Friday, 5 September 2008

Reading Scripture

How to interpret Scripture has always been the key to the Christian faith. Even before we had the writings that ended up in the New Testament it is clear that people were working the Scriptures.

So how do we read the Scriptures? The most important point is to read each part according to the whole. This is a tricky thing because we are reading Scripture and working it well before we understand the whole. This is one reason why dismissing Scriptural texts, especially ones representative of the important themes of Scripture can prevent the reader ever understanding the whole.

A few examples at this point. Take some of the well known stories of Genesis 1-11. They are not meant to be read literally; this is not the point of why they are where they are in the Bible. Genesis 1-11 is, if you like, setting the scene for what is to unfold in the remainder of the Bible. These stories represent the universal predicament of humankind and creation, the cul de sac from which we are to be liberated. Genesis 12, on the other hand, begins God's response to the universal predicament. The response is the calling of Abraham and Sarah, culminating (if I am permitted to telescope things a bit!) in Jesus. To become bogged down in the historicity of Adam and Eve or the ark is to miss the point of how these stories function in the Bible. (Reread Romans 5:18-21 with this in mind as it will make a huge amount of sense of what Paul is saying.) In this case we read these first chapters in the light of the total structure of Scripture.

John 14:28 is another example of the need to read from the perspective of the whole.
Jesus says "The Father is greater than I." The heretics love this because they use it to reinforce their alien understanding of the eternal relationship between the Father and Son.

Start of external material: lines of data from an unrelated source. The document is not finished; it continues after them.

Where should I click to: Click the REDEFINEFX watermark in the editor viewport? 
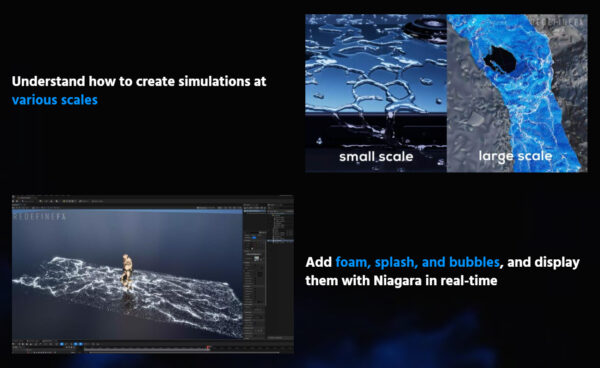click(39, 217)
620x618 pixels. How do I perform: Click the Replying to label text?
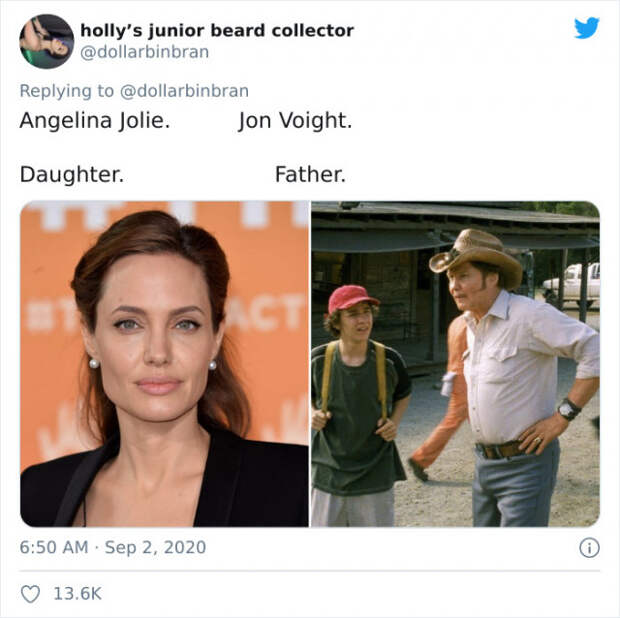tap(67, 91)
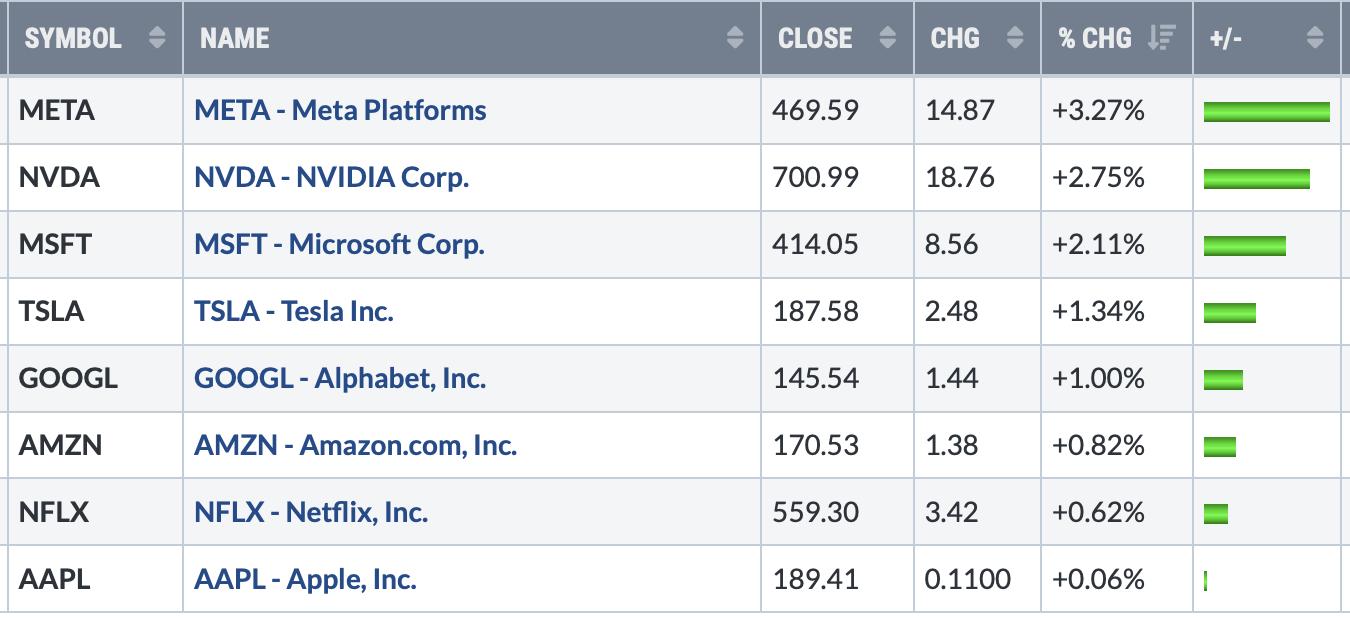
Task: Sort by CLOSE column arrows icon
Action: click(x=887, y=38)
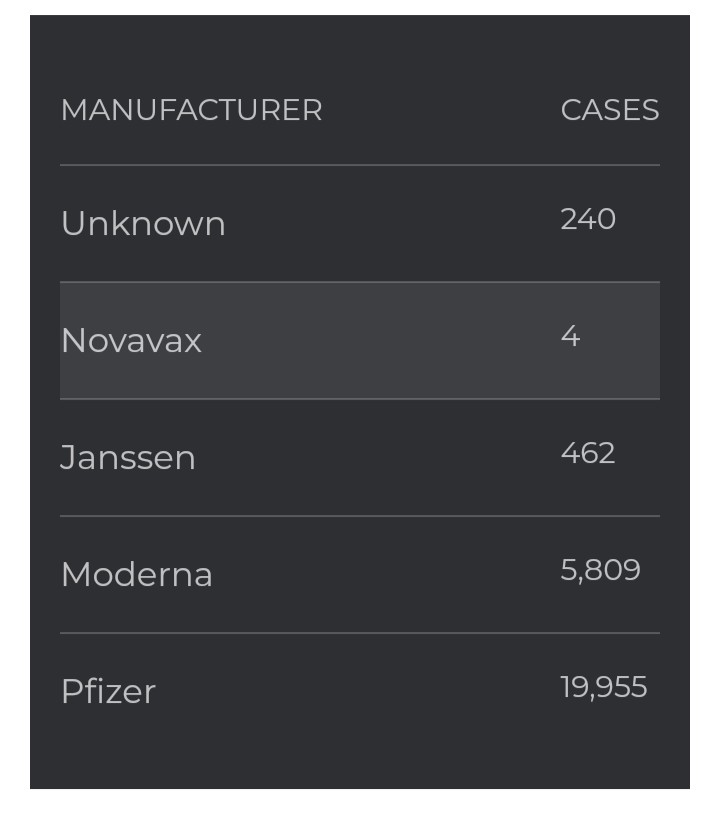Click the MANUFACTURER column header
The width and height of the screenshot is (720, 828).
tap(191, 110)
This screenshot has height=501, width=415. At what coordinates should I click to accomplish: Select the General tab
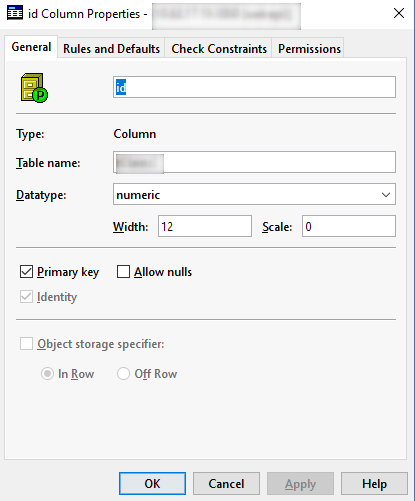(31, 47)
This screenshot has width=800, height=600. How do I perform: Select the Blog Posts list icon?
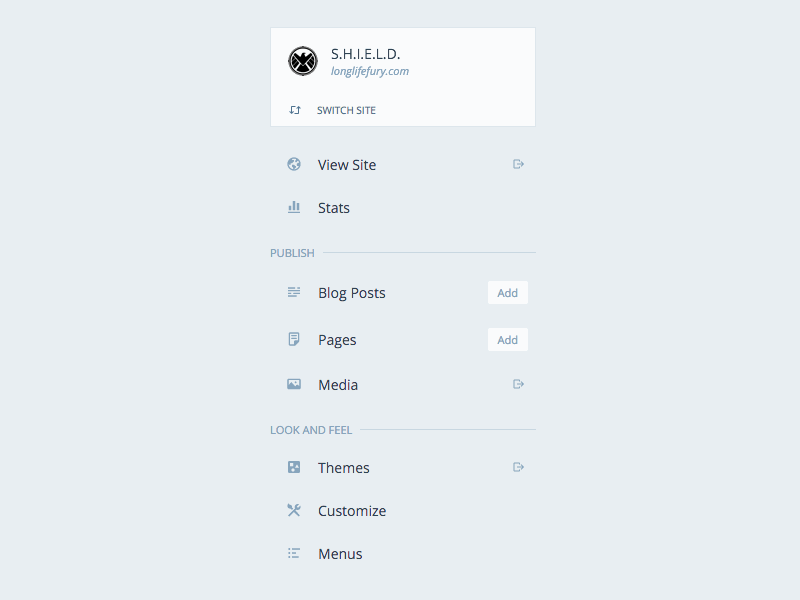293,292
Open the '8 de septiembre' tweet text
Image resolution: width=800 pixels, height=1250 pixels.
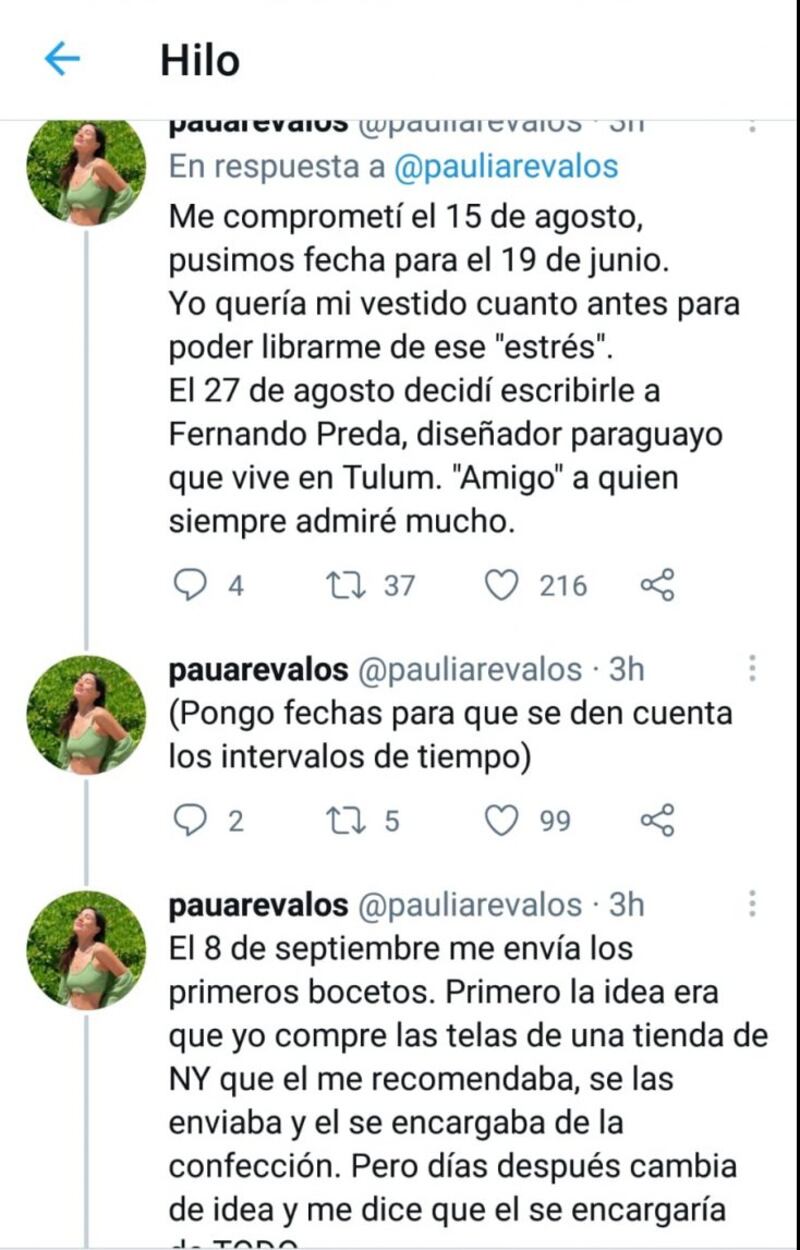point(468,1078)
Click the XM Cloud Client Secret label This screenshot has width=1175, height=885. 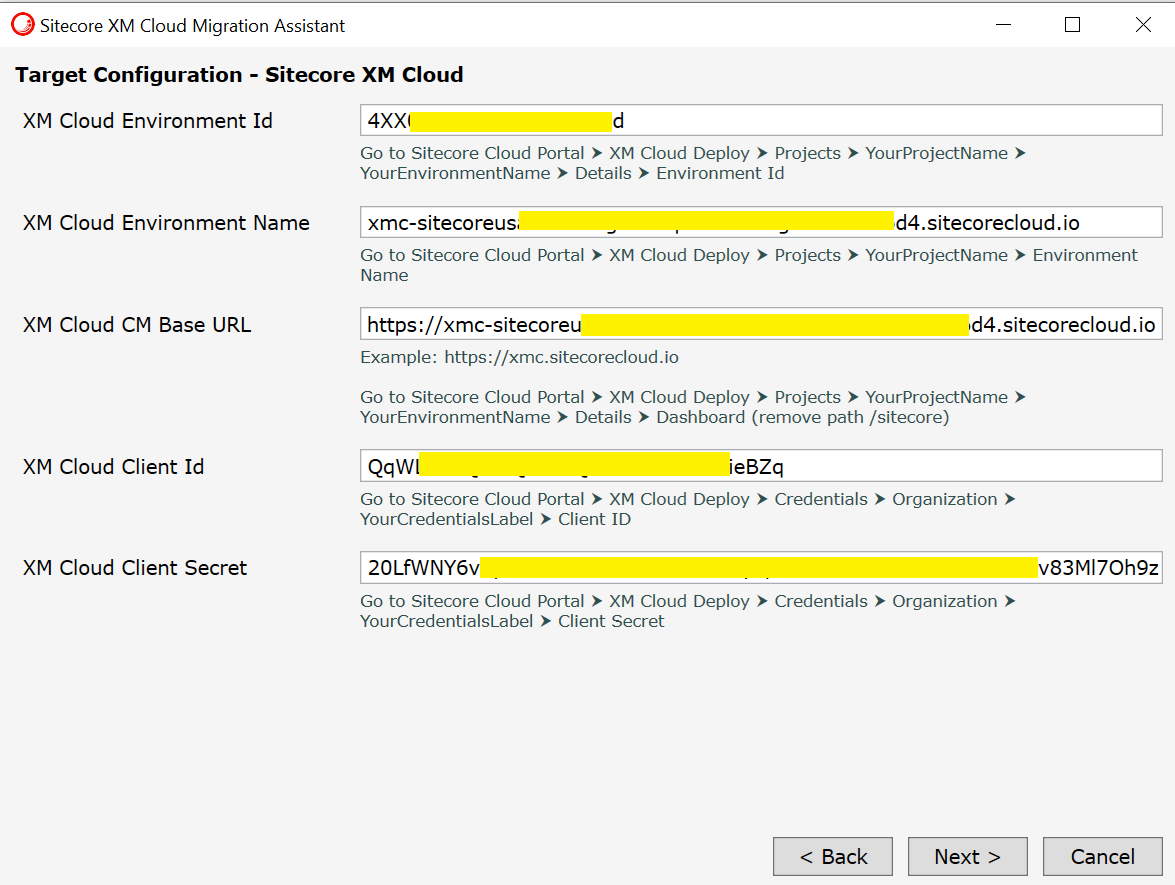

The Son is not eternally subordinate to the Father. If it were so that the Son was eternally subordinate, the whole gospel unravels, for God remains the shadowy figure behind Jesus and our salvation is not inclusion in the very life of God but a subordinate relationship. Read from the perspective of the whole (and in this case the whole as represented in the historic Creeds of the Church) this verse does not mean an eternal subordination. It refers to the manner in which the eternal self-effacement of the Son is translated in the life of the incarnate Christ.

But how do we work each portion from the perspective of the whole? It is essential to work each part of Scripture, no matter how small, on its own terms. But 'on its own terms' includes the wider context of the passage. So one must work a few verses in the context of the chapter, the book, the testament, the whole Bible, and the historic faith of the church derived from working these Scriptures before you and I were even around.

It is important for each of us, as we work Scripture, to bear in mind the whole that we are constructing. Does the Scripture we are working fit the whole? Before it is rejected, it is important to gain a sense of why it doesn't, and in rejecting it how much other Scripture we are leaving out. The less Scripture left out from our 'whole', the better. (And please, unless you are of the stature of Hans Urs von Balthasar or Karl Barth or the like, don't tell me you include all Scripture in your 'whole'. Indeed, even those two greats probably struggled with some of Scripture and how to fit it into the whole.) It is more likely that, instead of rejecting a piece of Scripture, it can be reworked in the light of the whole. A few examples of this latter procedure will follow in the near future.

1 comment:

  1. Nice introduction to the discussion that I hope will follow.